The Gambia on Tuesday finalized two agreements, including the Deeds of Agreement and Joint Operation Agreement with British Petroleum (BP) for the exploration of Block A1 offshore. The latest development gave BP the green light to start the oil exploration of the Block.
This followed the initial signing of a formal exploration agreement between the two parties three months ago.
So now that BP is all set to start the exploration, what happens next? The Chronicle engaged an expert to break down the components of the deal.
How the deal is structured
The Petroleum Act that regulates the exploration, development and production of hydrocarbons in The Gambia provides that the government should own the oil. As a result, the government has surrendered its right by contracting the Gambia National Petroleum Corporation to work with BP in executing the project. Hence the government cannot be a regulator at the same time a party to the deal. In effecting this agreement, a Joint Operation Agreement (JOA) was signed and if oil is discovered, The Gambia has 15 percent stake in the Block.

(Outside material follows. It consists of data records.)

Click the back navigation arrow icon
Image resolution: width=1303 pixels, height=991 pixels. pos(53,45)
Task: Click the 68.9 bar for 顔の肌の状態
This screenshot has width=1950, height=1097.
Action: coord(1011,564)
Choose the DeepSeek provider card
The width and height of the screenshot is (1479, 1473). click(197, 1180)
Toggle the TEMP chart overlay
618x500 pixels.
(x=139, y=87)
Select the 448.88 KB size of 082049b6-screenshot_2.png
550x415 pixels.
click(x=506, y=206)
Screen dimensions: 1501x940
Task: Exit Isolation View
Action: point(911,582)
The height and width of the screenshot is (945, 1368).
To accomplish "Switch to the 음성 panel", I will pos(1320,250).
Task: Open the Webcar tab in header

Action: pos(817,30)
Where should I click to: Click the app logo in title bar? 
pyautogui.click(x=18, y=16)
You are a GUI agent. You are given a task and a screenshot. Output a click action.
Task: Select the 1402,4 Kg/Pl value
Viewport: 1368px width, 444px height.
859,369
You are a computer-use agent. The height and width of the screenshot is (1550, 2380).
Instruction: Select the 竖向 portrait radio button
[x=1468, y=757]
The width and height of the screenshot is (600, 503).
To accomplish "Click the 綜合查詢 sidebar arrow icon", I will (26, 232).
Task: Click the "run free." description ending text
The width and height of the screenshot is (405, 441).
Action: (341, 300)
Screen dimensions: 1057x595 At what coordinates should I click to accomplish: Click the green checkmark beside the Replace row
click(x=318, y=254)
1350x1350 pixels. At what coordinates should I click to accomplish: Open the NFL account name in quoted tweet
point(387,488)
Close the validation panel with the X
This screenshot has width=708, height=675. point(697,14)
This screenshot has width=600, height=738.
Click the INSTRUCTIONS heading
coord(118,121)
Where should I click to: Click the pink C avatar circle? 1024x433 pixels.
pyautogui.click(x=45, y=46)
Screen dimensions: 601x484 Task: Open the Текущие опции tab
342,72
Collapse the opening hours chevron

“The issue there is that the government is the regulator of oil and gas industry. And the government cannot be a regulator and a licensee at the same time. That is what informs the idea that the government should give its 15 percent to Gambia National Petroleum Corporation,” said Abdourahman Bah, a lawyer and oil and gas expert.
Because of this situation, according to him, GNPC and BP have a relationship in the operation of Block A1. “It’s a huge legal document that defines rights and liabilities of GNPC as a partner and also BP to ensure that the two parties that have opposing interests work in harmony without dispute.”
Meanwhile the government had already signed an agreement with GNPC regarding its 15 percent stake. As part of the agreement, GNPC will pay tax to the government.
Gambia’s oil prospect
Although there is hope of oil availability in the country, it’s not certain that there’ll be discovery. The hope that there’s oil in The Gambia is premised on the geological research of seismic data which helps to determine the location of the oil and gas reservoirs.
“It was based on the discoveries in Senegal. Our block is adjacent to the discoveries that were made in Senegal. From a geological point of view there is likelihood that there is oil in the other side – which is in The Gambia as well,” Bah told The Chronicle.
Why government settles for just 15 percent
The estimates have shown that Block A1 has the potential of having more than 1 billion barrels of oil. According to Bah, the government does not have the money to invest in exploration, adding that this amounts to tens or even hundreds of billions of dollars.
“Secondly, because it’s offshore the technology needed is very expensive and also difficult to come by. Only the oil companies have that kind of technology and that’s why anywhere you go with the exception of Saudi Arabia, you have oil companies partnering with host countries,” he told The Chronicle.
Bah said with the seismic study, a country can estimate how much barrels of oil it can gain from each Block and it can enter this information into its financial modeling. A country can also estimate the amount each barrel is worth after it’s extracted within a period of 20 to 30 years as in the Gambia-BP agreement.
“From there now you would be able to tell how much the government would make during all those years from taxes, royalties, surface rents, and windfall taxes, and from other payments as well as that of the payment the oil company makes to the government. Aside from the 15 percent that is basically for us to participate, the benefit it has is that it exposes our local staff to the operation in the next 20 to 30 years. It’s possible that the GNPC, if they have the resources and capital – we would just assign them the Block without foreign companies.”
According to Bah, if the oil is discovered and it’s of commercial quantity, the first payment that comes to the government is usually by means of royalty payment which is based on the number of barrels that is being lifted. Generally, he said, countries use the benchmark of other countries to know how much is payable for every barrel and it is payable whether profit is made or not.
“The company also pays Corporate Income Tax that is incorporated in The Gambia which runs into billions if not hundreds of billions as well. They also pay developmental levy and environmental fee as well. With all these bits together, basically the government gets more than the oil company because in the financial modeling, the government takes around 65 percent of the projected proceeds of the project.”
According to the Ministry of Petroleum, BP will take the risk to pre-finance the whole process until oil is found and it then becomes repayable with interest. “The government does not have the resources to pay for upfront investments. This may run into hundred billion dollars. The good thing is that at the exploration stage, it’s carried out for free. The government does not pay anything during the exploration,” Bah told The Chronicle.
“By the structure the 85/15 percent, every 100 barrels lifted a day for example, 15 percent will go to GNPC and 85 percent to BP.”